==== SOURCE MATERIAL ====

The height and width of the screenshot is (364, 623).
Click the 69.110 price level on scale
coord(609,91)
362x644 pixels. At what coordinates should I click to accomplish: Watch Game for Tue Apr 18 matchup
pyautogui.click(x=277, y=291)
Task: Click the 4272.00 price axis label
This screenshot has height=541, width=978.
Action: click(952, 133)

====
==== SOURCE MATERIAL ====

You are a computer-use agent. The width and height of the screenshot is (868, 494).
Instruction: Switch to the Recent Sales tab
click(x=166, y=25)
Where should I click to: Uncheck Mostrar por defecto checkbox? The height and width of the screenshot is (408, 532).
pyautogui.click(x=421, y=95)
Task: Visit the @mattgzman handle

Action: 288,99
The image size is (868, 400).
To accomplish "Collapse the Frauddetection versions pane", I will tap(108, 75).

====
==== SOURCE MATERIAL ====

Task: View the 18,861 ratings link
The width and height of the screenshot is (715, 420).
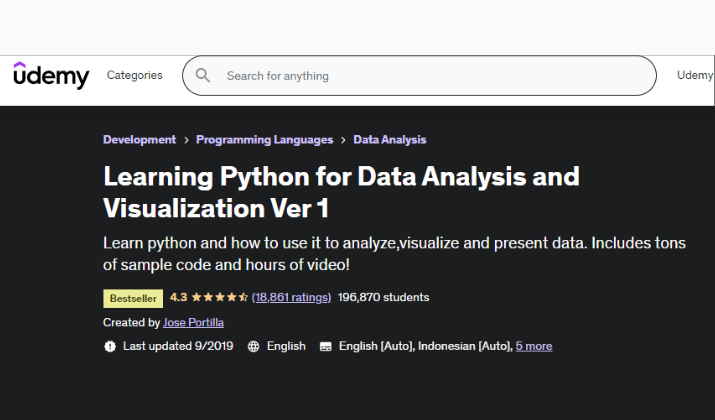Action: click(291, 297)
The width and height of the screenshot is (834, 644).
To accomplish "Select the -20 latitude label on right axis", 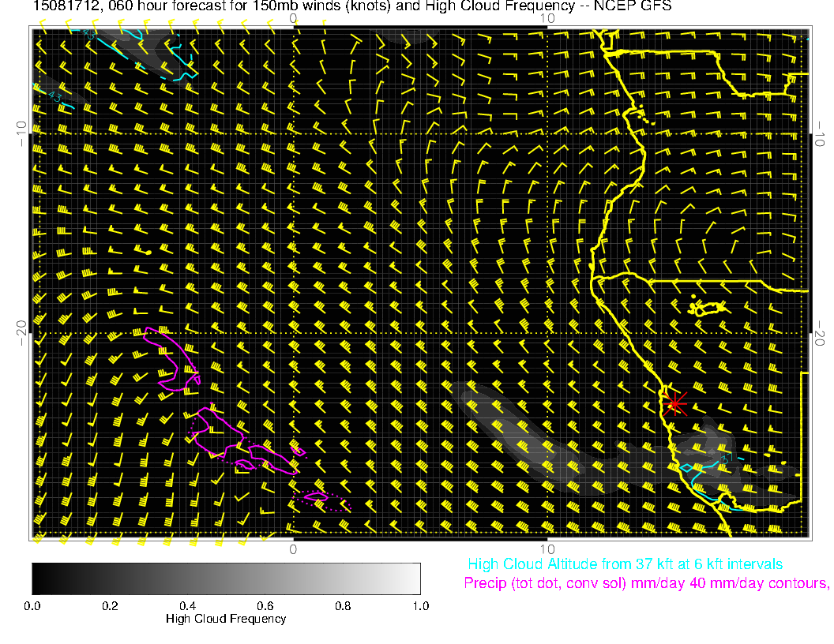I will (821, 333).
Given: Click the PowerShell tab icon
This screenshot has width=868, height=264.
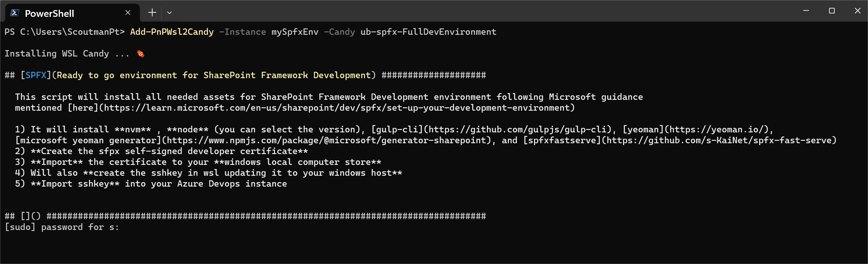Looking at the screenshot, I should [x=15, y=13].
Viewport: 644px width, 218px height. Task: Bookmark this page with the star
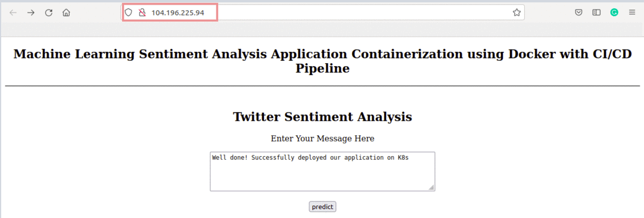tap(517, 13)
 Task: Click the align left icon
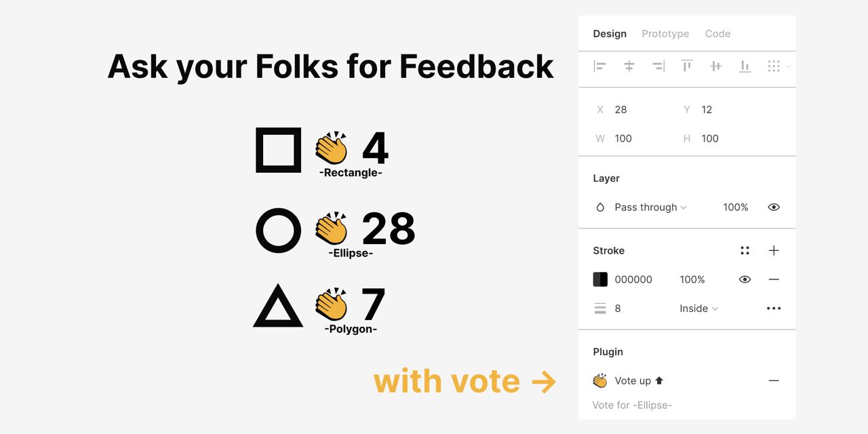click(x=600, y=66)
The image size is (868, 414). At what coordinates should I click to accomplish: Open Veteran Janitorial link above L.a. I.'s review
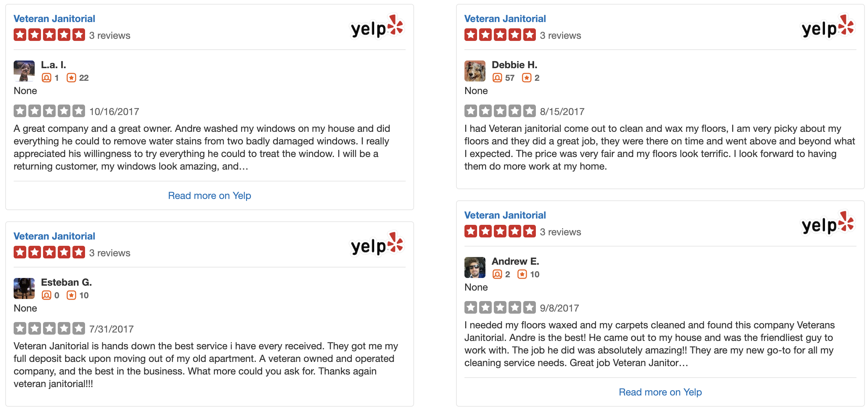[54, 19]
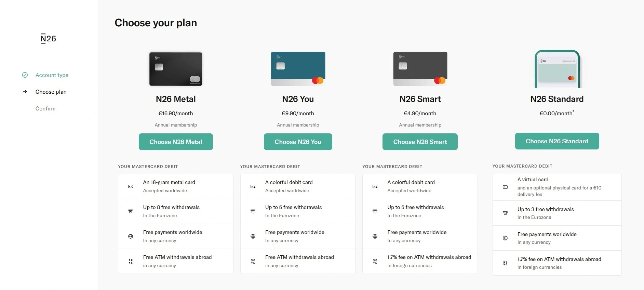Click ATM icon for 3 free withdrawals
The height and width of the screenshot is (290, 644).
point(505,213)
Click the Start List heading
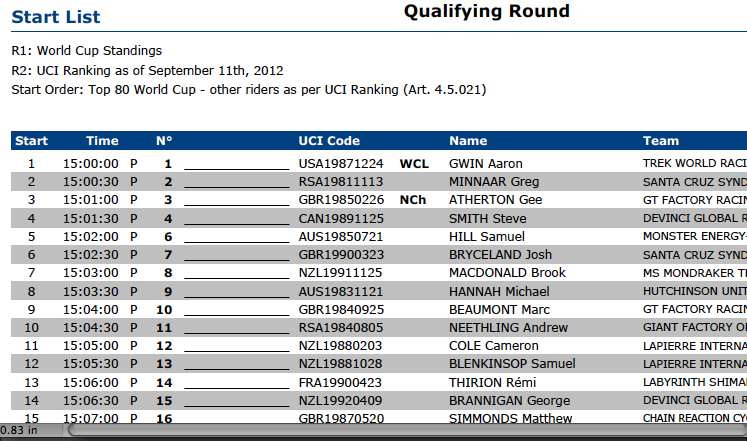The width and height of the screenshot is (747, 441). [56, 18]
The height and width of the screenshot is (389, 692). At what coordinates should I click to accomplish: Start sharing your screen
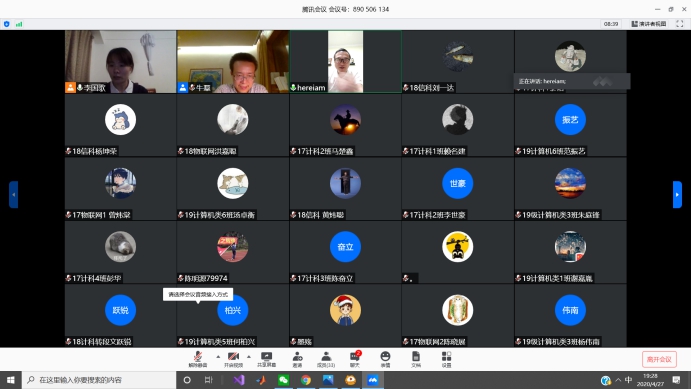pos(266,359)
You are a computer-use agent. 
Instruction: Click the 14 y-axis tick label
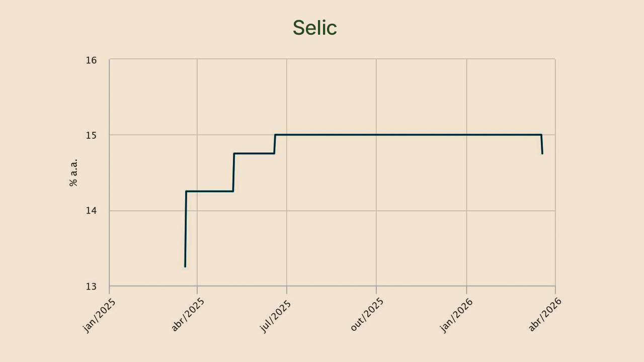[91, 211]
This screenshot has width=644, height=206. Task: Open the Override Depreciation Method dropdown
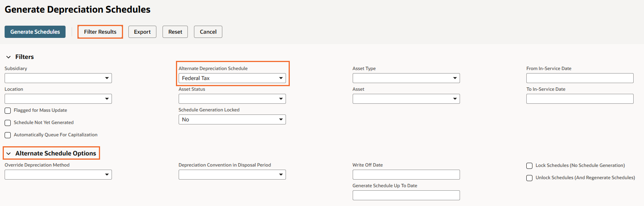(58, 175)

====

# PROBLEM STATEMENT:
Show every line in the records above that contains the word "computer".

# PROBLEM SOLUTION:
You are a computer-use agent. The width and height of the screenshot is (868, 494).
You are a computer-use agent. 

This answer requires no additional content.